### DESCRIPTION OF THE TASK
With pictures left out, please repeat word for word the lines from the one containing "Task: Click the search magnifier icon" through the end of the records.

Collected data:

-- Opening Marker --

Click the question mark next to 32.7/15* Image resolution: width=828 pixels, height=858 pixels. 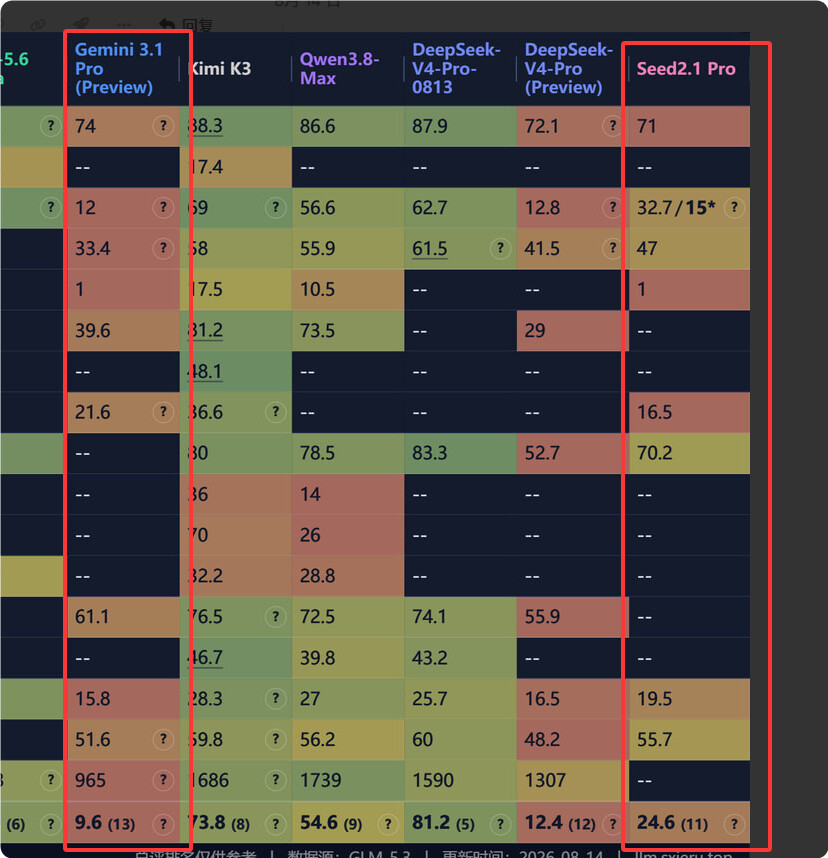tap(734, 207)
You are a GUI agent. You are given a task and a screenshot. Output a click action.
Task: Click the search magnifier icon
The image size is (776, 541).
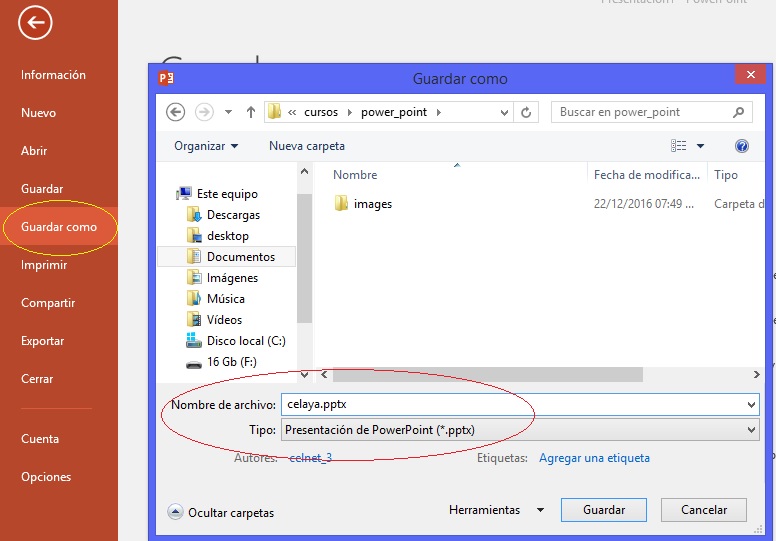739,112
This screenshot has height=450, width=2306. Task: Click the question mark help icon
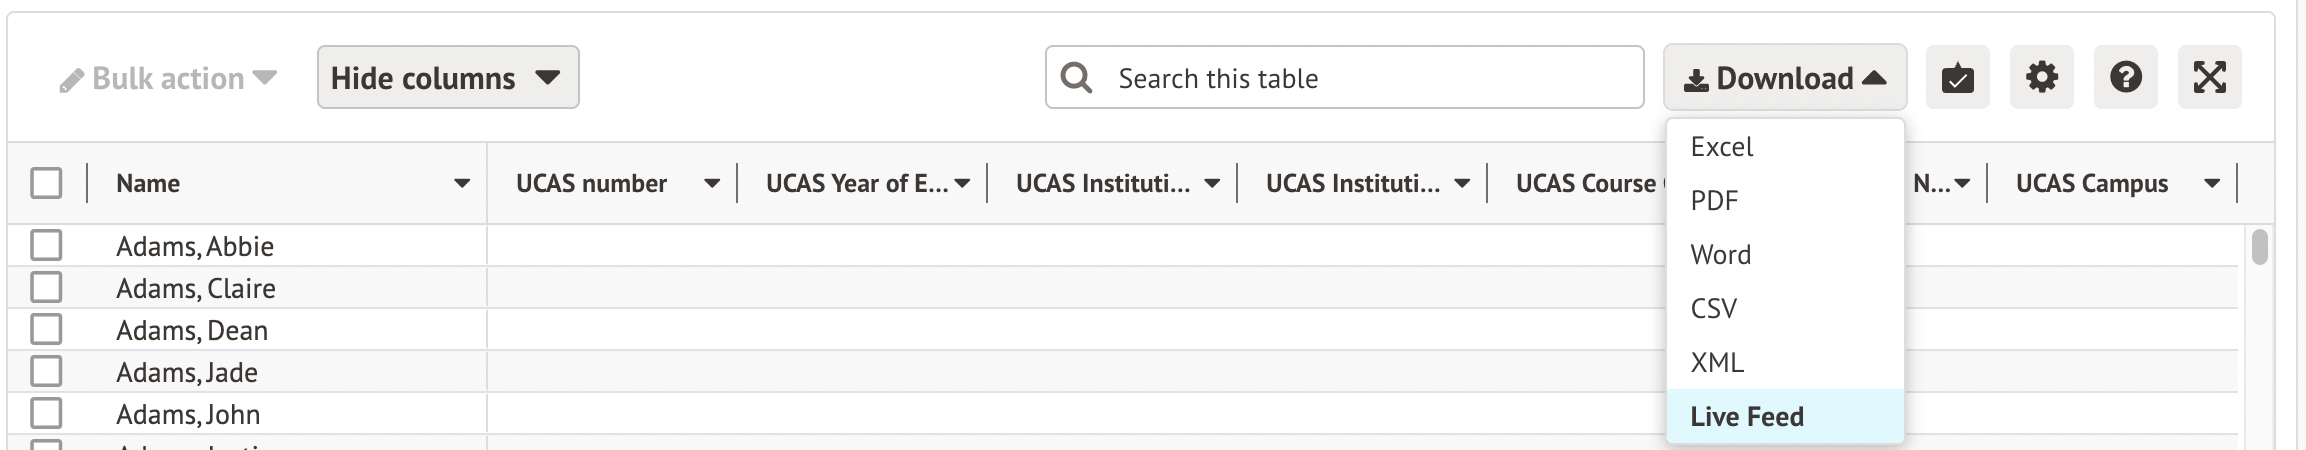[x=2125, y=77]
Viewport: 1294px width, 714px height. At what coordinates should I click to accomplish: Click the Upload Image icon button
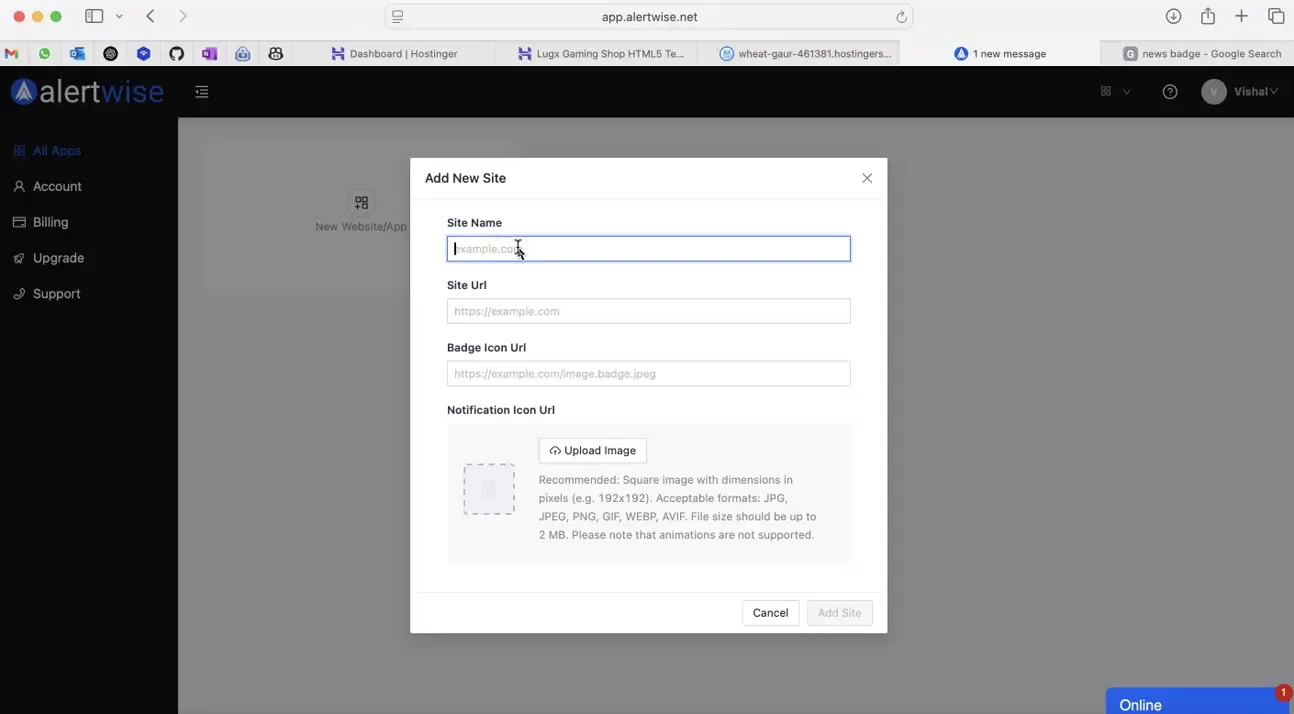coord(592,450)
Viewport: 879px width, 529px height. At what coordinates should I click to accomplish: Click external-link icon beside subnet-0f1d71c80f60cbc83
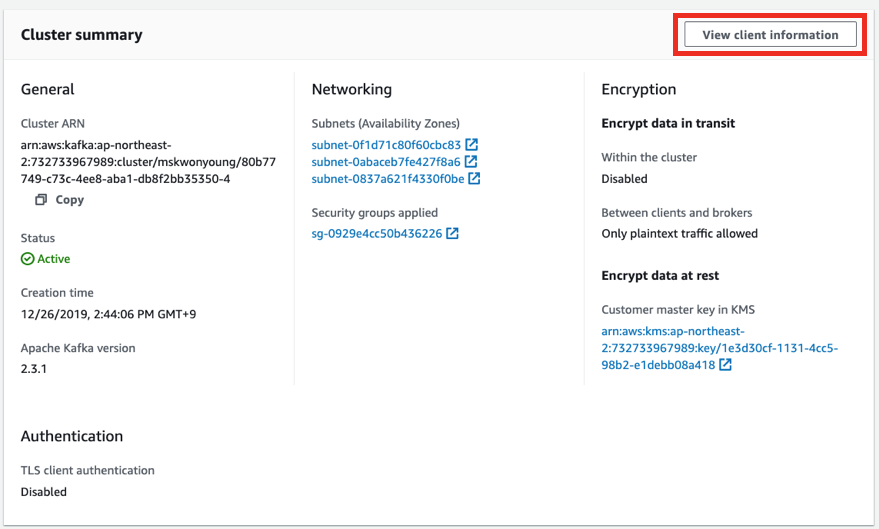(471, 145)
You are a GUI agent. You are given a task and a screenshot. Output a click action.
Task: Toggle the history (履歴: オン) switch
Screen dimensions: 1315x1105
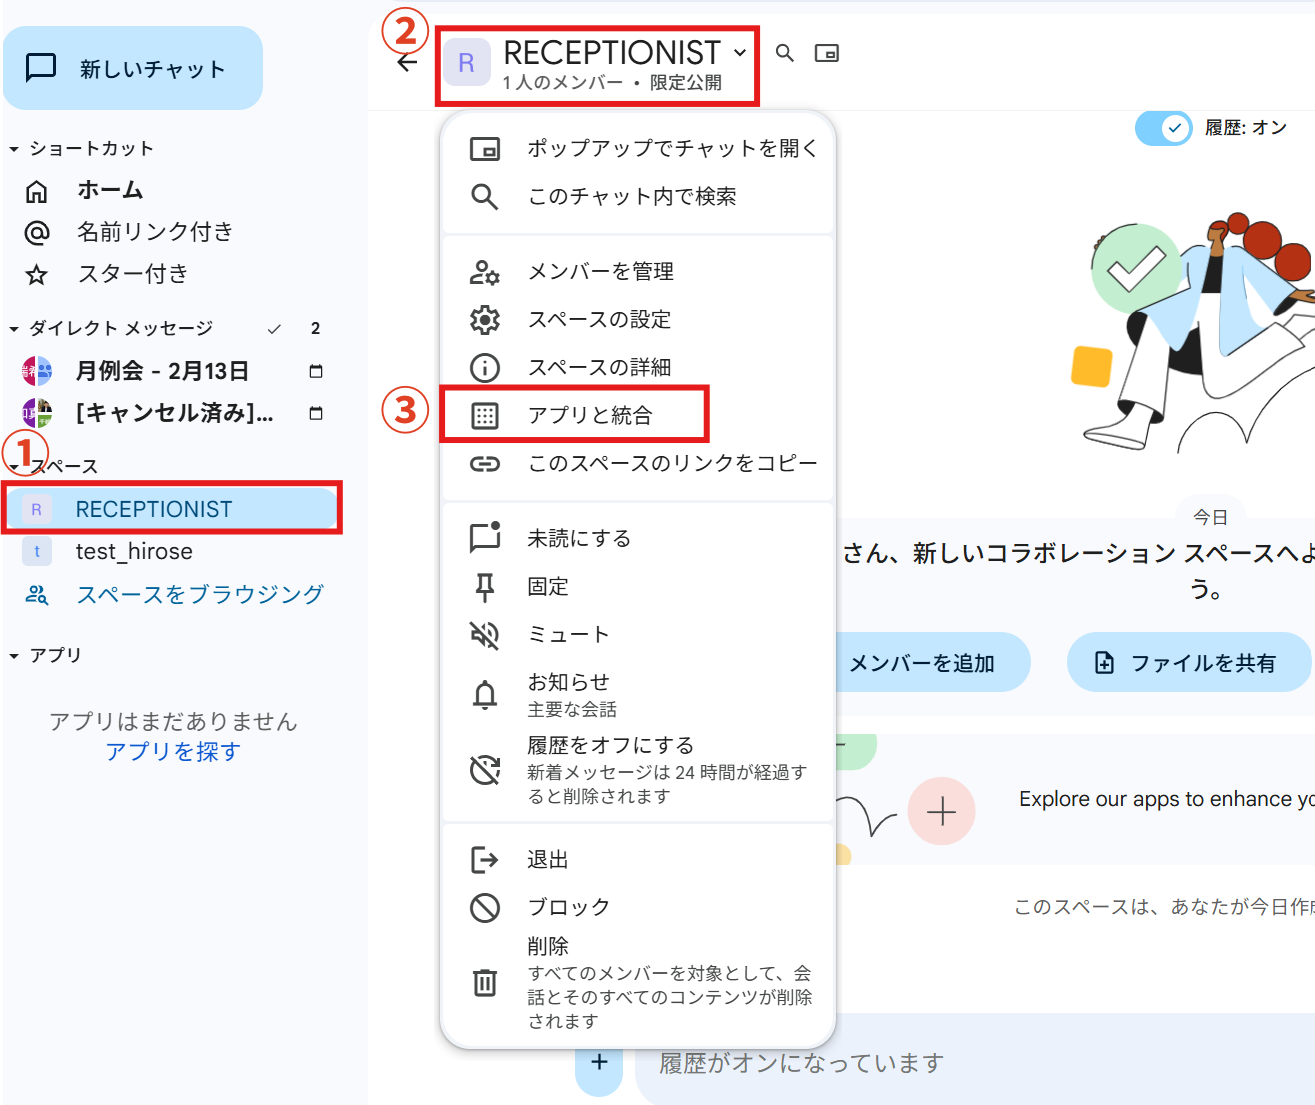pos(1163,128)
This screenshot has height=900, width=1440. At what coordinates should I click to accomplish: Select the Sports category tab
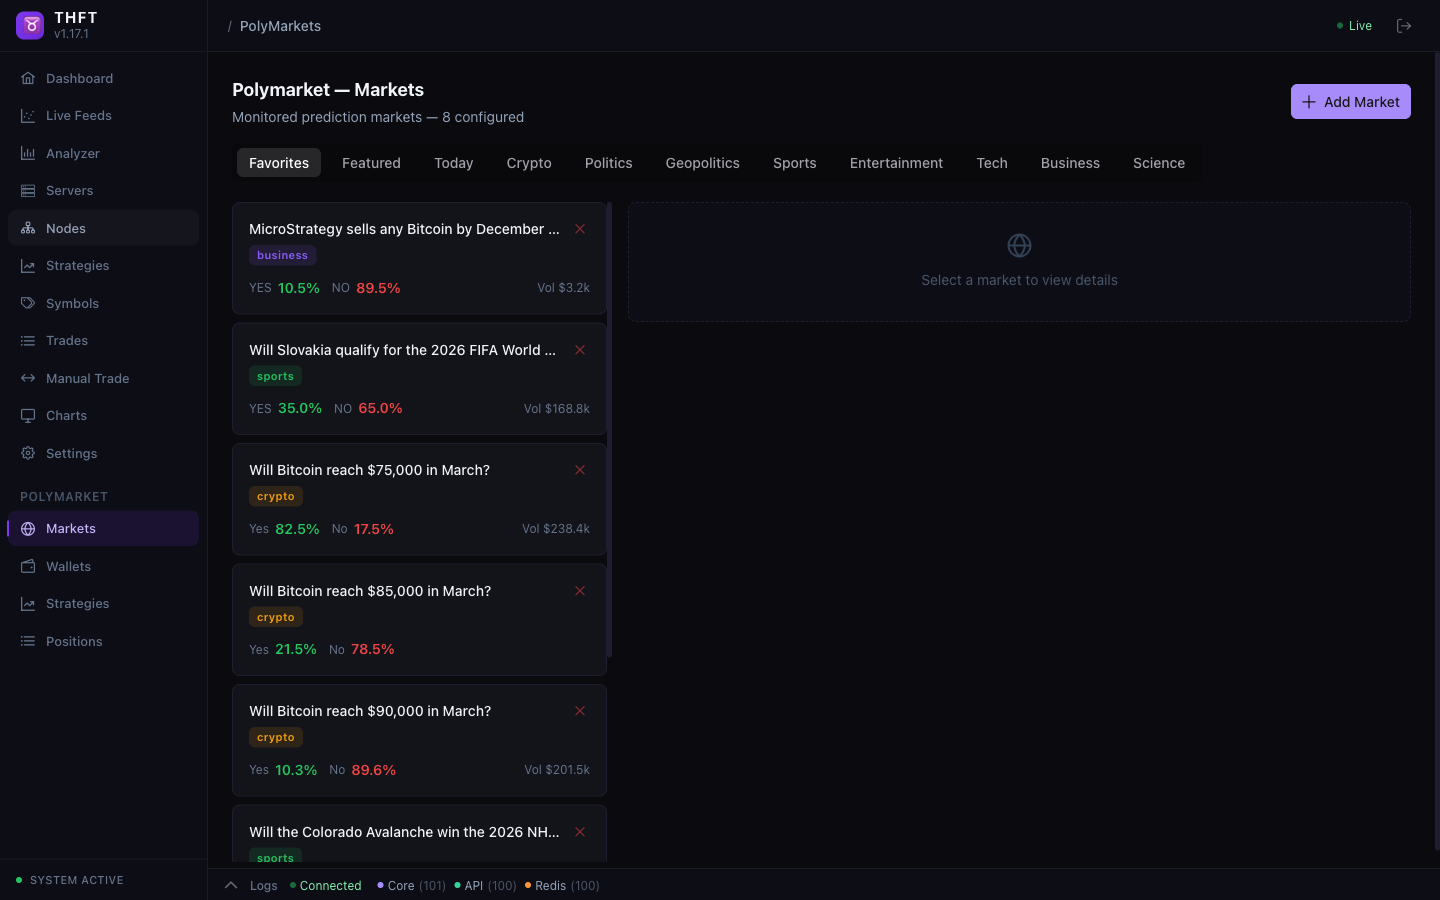[794, 163]
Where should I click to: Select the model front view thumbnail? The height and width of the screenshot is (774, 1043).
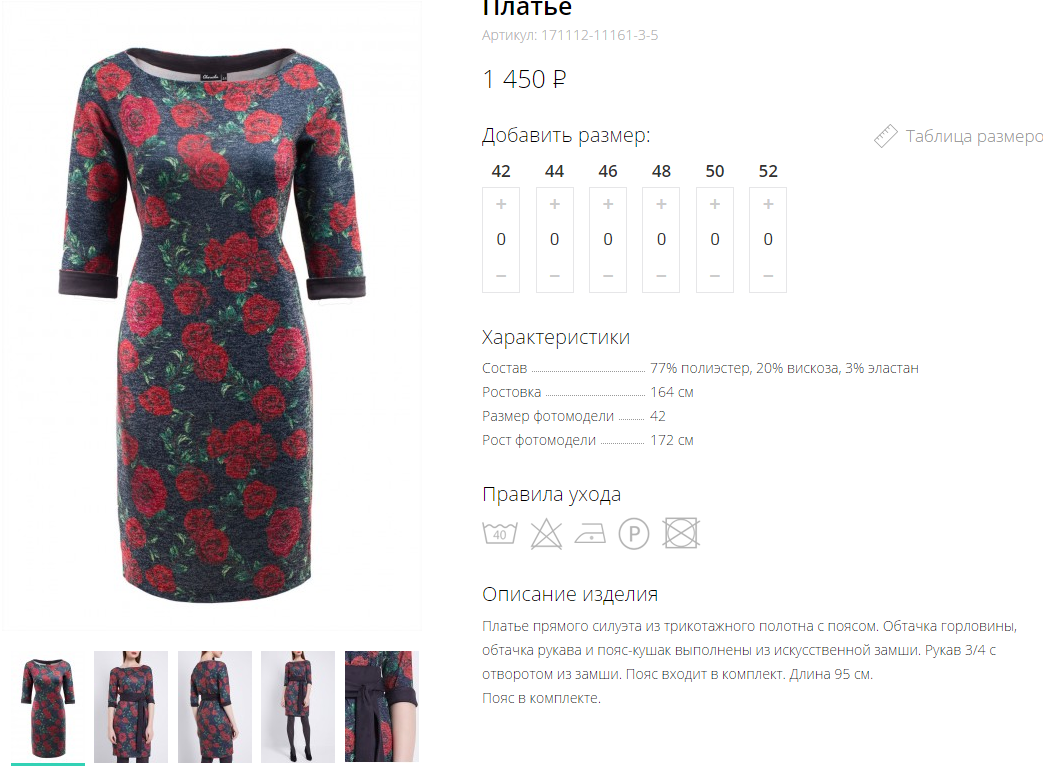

-- Closing Marker --

### ANSWER SECTION
Task: Click the search magnifier icon
The image size is (776, 541).
739,112
This screenshot has height=450, width=2306. Task: Click the question mark help icon
[x=2125, y=77]
Viewport: 1294px width, 714px height. At what coordinates should I click to accomplish: Click the Upload Image icon button
coord(592,450)
Viewport: 879px width, 529px height. At what coordinates should I click to accomplish: Click external-link icon beside subnet-0f1d71c80f60cbc83
(471, 145)
You are a GUI agent. You are given a task and a screenshot. Output a click action.
Task: Toggle the history (履歴: オン) switch
Screen dimensions: 1315x1105
pos(1163,128)
This screenshot has height=900, width=1440. At what coordinates should I click to accomplish: Select the Sports category tab
[794, 163]
Where should I click to: Select the model front view thumbnail? The height and width of the screenshot is (774, 1043).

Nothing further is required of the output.